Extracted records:

......

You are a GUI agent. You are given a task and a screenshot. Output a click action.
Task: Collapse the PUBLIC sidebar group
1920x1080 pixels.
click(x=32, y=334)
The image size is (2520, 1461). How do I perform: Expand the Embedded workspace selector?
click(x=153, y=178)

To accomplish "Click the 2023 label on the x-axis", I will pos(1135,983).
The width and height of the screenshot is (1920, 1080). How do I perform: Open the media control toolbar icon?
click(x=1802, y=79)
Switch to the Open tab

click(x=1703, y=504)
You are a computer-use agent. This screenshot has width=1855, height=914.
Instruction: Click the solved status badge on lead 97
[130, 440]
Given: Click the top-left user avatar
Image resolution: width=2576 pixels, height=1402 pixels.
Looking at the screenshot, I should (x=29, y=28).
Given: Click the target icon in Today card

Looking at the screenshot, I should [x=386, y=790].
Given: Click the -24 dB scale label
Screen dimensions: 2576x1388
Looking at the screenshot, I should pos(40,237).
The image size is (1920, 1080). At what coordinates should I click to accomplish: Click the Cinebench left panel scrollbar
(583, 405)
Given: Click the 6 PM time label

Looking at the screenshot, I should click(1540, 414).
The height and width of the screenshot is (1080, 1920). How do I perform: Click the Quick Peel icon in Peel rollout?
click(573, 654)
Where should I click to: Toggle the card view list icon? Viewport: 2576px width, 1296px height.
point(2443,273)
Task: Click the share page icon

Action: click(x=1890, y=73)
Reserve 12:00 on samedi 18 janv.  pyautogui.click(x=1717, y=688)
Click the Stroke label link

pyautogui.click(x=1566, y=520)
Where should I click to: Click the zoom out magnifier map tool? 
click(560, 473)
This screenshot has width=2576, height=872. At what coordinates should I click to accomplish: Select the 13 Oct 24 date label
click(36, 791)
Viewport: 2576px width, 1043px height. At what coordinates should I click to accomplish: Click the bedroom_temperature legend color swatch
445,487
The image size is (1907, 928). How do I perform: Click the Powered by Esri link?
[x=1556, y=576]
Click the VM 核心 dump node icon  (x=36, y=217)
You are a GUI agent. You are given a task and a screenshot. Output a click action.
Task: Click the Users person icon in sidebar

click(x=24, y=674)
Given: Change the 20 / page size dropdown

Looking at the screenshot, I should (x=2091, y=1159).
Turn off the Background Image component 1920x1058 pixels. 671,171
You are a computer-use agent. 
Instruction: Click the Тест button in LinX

......

_What this task involves:_
From the entries above, select each line containing the string "computer".

_Response to the task:_
You are a computer-use agent. This screenshot has width=1855, height=914.
You are a computer-use agent. 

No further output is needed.